Anniversario dello sversamento di Fegino: cosa è stato fatto, cosa abbiamo imparato ?

In nome e per conto della globalizzazione si progettano e si avallano grandi opere e depositi di idrocarburi in mezzo ai quartieri. Questa è la politica che da anni portano avanti i politici di turno. Mi riferisco ai depositi di Fegino. Questo quartiere, il 17 aprile, “festeggerà” la rottura di una condotta Iplom che provocò uno sversamento di circa 700 mila litri di greggio ! Questi cittadini a parole sono stati sostenuti dai politici di turno, ma non altrettanto nei fatti ! Fatti che avrebbero dovuto tradursi in una ovvia bonifica ! Possibile che tutto ciò non ci insegni nulla?  Invece si parla di nuove localizzazioni, cioè del paventato insediamento del petrolchimico e di un deposito di gas naturale nelle aree ex Ilva ! In primis si dovrebbe tenere conto dei possibili pericoli, anche in termini di salute, a cui andrebbe incontro la popolazione. Stesso discorso vale per chi da anni, ob torto collo (Multedo docet), deve convivere con i depositi. Mi chiedo come mai non sia stato attuato il progetto presentato dalla Porto Petroli Genova SpA (art. di Era Superba del 2013), che prevedeva la realizzazione di una boa, ancorata al fondo del mare, al largo della diga foranea, a circa 3 km di distanza dal Porto Petroli ! Un PLEM sottomarino (collettore di estremità), per l’alloggiamento delle valvole di sezionamento del sistema, due condotte sottomarine di lunghezza pari a circa 3.3 km ed un terminale a terra localizzato all’interno del Porto Petroli di Multedo!  Il piano, inserito in uno specifico Accordo di Programma, parlava di una riduzione dello spazio in banchina dedicato al Porto Petroli, con contestuale salvaguardia dei livelli di attività e delle funzionalità operative del Porto Petroli, da assicurarsi attraverso la realizzazione e l’utilizzo di un nuovo impianto off‐shore. Il costo dell’intervento era di 50 milioni di euro e a carico della società Porto Petroli Genova SpA !!! 
Angelo Spanò coordinatore metropolitano dei Verdi

Venerdì pomeriggio abbiamo incontrato Marco Grondacci, giurista ambientale che da sempre collabora con il Comitato Spontaneo Cittadini Borzoli e Fegino, durante l’assemblea pubblica che doveva fare il punto su una situazione che nella delegazione sembra immutata e promuovere la petizione di Altra Liguria (QUI puoi firmare la petizione per allargare l’applicazione della Direttiva Seveso III anche alle tubature che trasportano materiali pericolosi).
Ci apprestiamo a commemorare il secondo anniversario dello sversamento di 680.000 litri di greggio nel Rio Fegino e francamente i cittadini continuano a lamentare quasi ogni giorno disagi dovuti alle emissioni odorigene e al timore di incendi e esplosioni che, a due passi dalle case, provocherebbero una vera e propria catastrofe.
Ci ha un po’ sorpreso il fatto che a questa assemblea la partecipazione degli abitanti fosse davvero esigua, eppure il problema c’è e lo respirano tutti i giorni. Sarà perché, in parte, sono assuefatti? Forse solo chi viene da fuori riesce a percepisce interamente la puzza perenne che aleggia nel quartiere?    

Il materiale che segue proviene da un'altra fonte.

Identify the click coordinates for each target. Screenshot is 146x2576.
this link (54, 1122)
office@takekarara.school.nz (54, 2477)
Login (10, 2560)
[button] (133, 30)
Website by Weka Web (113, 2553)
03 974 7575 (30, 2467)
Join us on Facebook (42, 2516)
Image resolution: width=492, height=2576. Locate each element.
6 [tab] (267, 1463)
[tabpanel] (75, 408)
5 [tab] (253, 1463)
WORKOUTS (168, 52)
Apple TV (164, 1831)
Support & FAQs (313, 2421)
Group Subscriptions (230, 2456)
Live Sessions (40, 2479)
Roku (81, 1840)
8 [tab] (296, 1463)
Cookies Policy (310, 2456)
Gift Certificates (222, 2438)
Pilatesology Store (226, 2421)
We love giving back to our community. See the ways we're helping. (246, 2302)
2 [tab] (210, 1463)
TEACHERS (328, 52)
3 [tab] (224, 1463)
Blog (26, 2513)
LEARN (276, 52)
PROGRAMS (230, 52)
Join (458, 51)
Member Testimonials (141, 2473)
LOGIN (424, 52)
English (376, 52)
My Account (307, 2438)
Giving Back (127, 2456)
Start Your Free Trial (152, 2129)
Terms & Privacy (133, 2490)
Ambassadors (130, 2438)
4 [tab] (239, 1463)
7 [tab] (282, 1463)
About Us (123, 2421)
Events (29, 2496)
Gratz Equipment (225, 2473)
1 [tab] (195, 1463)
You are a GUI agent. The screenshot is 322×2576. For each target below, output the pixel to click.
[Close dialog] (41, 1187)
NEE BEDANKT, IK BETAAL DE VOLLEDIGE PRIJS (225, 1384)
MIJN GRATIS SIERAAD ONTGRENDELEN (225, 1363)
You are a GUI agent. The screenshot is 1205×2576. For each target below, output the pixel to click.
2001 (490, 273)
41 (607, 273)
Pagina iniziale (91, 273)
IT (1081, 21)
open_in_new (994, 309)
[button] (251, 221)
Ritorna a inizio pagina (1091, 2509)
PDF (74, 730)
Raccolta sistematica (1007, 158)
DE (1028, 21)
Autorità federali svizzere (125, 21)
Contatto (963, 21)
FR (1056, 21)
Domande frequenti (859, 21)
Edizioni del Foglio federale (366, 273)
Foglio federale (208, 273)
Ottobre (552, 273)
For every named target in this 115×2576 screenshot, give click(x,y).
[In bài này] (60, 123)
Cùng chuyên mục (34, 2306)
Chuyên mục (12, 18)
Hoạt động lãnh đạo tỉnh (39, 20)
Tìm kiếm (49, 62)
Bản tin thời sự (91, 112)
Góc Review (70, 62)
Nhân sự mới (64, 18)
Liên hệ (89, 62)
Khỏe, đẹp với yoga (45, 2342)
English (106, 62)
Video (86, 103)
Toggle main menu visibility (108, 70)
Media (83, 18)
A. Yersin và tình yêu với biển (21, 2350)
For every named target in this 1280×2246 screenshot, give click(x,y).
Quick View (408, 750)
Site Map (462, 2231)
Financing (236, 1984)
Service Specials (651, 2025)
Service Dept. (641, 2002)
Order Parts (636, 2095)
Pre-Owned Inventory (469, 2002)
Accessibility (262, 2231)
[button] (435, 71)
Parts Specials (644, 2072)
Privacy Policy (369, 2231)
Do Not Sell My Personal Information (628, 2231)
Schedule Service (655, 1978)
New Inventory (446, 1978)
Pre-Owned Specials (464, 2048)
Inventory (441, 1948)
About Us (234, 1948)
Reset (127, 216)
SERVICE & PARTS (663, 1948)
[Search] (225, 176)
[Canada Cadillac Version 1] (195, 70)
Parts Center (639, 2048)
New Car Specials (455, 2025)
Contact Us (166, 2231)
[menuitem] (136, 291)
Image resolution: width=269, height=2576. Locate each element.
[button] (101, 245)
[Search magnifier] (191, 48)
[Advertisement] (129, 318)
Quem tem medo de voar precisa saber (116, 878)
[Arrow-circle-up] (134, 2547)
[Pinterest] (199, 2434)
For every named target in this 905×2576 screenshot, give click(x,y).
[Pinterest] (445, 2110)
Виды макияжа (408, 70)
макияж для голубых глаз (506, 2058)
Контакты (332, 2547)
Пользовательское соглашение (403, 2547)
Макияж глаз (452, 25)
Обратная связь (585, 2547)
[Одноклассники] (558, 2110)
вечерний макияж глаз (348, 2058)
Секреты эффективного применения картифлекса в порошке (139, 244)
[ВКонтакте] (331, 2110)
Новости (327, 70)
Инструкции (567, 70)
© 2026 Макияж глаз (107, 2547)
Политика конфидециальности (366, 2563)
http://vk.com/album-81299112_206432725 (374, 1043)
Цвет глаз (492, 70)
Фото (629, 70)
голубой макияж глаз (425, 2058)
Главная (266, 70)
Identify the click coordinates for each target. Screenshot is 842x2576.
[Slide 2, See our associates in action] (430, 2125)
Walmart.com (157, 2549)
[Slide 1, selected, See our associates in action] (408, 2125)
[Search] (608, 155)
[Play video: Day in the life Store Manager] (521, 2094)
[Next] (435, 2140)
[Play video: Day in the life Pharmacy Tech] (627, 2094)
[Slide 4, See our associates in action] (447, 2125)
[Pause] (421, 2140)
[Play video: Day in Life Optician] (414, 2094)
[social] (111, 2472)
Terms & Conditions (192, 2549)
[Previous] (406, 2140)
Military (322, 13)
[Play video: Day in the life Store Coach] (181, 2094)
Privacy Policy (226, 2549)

A questa situazione di precarietà, si aggiunge che i cittadini del Ponente vivono anche nell’incertezza di dove saranno spostati i depositi Carmagnani e Superba che adesso offrono la loro vista e pericolosità ai cittadini di Multedo.
Lo sapremo, presumibilmente, a fine anno ma i cittadini, soprattutto di Cornigliano,  si stanno comunque mobilitando per paura di non poter mettere rimedio a eventuali decisioni dell’amministrazione di utilizzare per questo le aree ex-ILVA, decisioni  che spesso non sono condivise con chi sostiene il peso delle servitù.

Qualche mese fa siamo stati contattati per documentare una situazione anomala nel Polcevera e, arrivati sul posto, abbiamo effettivamente constatato che venivano posati dei tubi nel letto del fiume. Ancora!
Questa soluzione che ci sembra totalmente priva di buonsenso, sarà certamente legale e  frutto di concessioni date nella notte dei tempi, probabilmente i tubi trasportano vino bianco delle colline genovesi, ma in caso di rottura, magari durante una piena, lascio alla fantasia di chi legge quale potrebbe essere il risultato.